[Data extracted from a collection]
============
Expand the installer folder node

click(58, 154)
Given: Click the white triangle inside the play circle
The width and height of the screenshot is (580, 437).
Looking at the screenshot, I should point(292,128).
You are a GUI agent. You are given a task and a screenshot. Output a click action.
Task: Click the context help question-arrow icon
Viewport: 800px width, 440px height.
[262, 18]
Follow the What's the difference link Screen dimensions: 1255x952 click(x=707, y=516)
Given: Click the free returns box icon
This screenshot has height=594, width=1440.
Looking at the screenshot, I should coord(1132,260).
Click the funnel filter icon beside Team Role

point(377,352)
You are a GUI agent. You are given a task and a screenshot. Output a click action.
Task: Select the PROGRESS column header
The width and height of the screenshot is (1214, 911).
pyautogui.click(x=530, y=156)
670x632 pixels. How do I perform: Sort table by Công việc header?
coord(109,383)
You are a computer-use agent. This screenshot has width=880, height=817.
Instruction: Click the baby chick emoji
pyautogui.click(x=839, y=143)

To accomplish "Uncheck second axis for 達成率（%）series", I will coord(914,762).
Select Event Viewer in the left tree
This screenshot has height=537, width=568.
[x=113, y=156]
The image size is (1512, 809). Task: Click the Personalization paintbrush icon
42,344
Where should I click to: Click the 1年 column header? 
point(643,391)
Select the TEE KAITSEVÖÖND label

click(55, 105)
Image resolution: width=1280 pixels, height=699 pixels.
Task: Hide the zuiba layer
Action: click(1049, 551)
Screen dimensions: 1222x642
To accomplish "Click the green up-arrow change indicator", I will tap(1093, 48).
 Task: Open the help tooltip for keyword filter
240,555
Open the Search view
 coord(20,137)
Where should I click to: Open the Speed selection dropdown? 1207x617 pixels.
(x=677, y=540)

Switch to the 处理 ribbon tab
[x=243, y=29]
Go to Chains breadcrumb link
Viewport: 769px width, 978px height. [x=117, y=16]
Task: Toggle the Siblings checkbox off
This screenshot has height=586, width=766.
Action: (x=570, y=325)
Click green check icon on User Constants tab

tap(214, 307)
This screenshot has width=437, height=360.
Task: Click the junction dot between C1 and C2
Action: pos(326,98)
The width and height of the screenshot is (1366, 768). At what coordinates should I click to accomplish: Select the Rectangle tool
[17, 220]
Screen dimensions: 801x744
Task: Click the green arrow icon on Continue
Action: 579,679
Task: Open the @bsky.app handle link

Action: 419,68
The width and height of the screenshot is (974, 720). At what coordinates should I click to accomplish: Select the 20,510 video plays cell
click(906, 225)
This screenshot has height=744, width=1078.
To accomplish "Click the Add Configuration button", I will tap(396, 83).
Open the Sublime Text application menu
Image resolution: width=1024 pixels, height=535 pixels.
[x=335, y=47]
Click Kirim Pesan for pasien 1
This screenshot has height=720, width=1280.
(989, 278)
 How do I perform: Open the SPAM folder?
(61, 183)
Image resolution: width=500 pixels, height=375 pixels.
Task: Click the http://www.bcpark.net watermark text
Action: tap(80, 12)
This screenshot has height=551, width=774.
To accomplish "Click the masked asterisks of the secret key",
============
Could you copy out every record above exactly as it appears?

Expand the installer folder node

click(58, 154)
Given: Click the white triangle inside the play circle
The width and height of the screenshot is (580, 437).
Looking at the screenshot, I should point(292,128).
You are a GUI agent. You are given a task and a screenshot. Output a click action.
Task: Click the context help question-arrow icon
Viewport: 800px width, 440px height.
[262, 18]
Follow the What's the difference link Screen dimensions: 1255x952 click(x=707, y=516)
Given: Click the free returns box icon
This screenshot has height=594, width=1440.
Looking at the screenshot, I should coord(1132,260).
Click the funnel filter icon beside Team Role

point(377,352)
You are a GUI agent. You are given a task and a screenshot. Output a click action.
Task: Select the PROGRESS column header
The width and height of the screenshot is (1214, 911).
pyautogui.click(x=530, y=156)
670x632 pixels. How do I perform: Sort table by Công việc header?
coord(109,383)
You are a computer-use agent. This screenshot has width=880, height=817.
Instruction: Click the baby chick emoji
pyautogui.click(x=839, y=143)

To accomplish "Uncheck second axis for 達成率（%）series", I will coord(914,762).
Select Event Viewer in the left tree
This screenshot has height=537, width=568.
[x=113, y=156]
The image size is (1512, 809). Task: Click the Personalization paintbrush icon
42,344
Where should I click to: Click the 1年 column header? 
point(643,391)
Select the TEE KAITSEVÖÖND label

click(55, 105)
Image resolution: width=1280 pixels, height=699 pixels.
Task: Hide the zuiba layer
Action: click(1049, 551)
Screen dimensions: 1222x642
To accomplish "Click the green up-arrow change indicator", I will tap(1093, 48).
 Task: Open the help tooltip for keyword filter
240,555
Open the Search view
 coord(20,137)
Where should I click to: Open the Speed selection dropdown? 1207x617 pixels.
(x=677, y=540)

Switch to the 处理 ribbon tab
[x=243, y=29]
Go to Chains breadcrumb link
Viewport: 769px width, 978px height. [x=117, y=16]
Task: Toggle the Siblings checkbox off
This screenshot has height=586, width=766.
Action: (x=570, y=325)
Click green check icon on User Constants tab

tap(214, 307)
This screenshot has width=437, height=360.
Task: Click the junction dot between C1 and C2
Action: pos(326,98)
The width and height of the screenshot is (1366, 768). At what coordinates should I click to accomplish: Select the Rectangle tool
[17, 220]
Screen dimensions: 801x744
Task: Click the green arrow icon on Continue
Action: 579,679
Task: Open the @bsky.app handle link

Action: 419,68
The width and height of the screenshot is (974, 720). At what coordinates should I click to accomplish: Select the 20,510 video plays cell
click(906, 225)
This screenshot has height=744, width=1078.
To accomplish "Click the Add Configuration button", I will tap(396, 83).
Open the Sublime Text application menu
Image resolution: width=1024 pixels, height=535 pixels.
[x=335, y=47]
Click Kirim Pesan for pasien 1
This screenshot has height=720, width=1280.
(989, 278)
 How do I perform: Open the SPAM folder?
(61, 183)
Image resolution: width=500 pixels, height=375 pixels.
Task: Click the http://www.bcpark.net watermark text
Action: tap(80, 12)
This screenshot has height=551, width=774.
To accomplish "Click the masked asterisks of the secret key",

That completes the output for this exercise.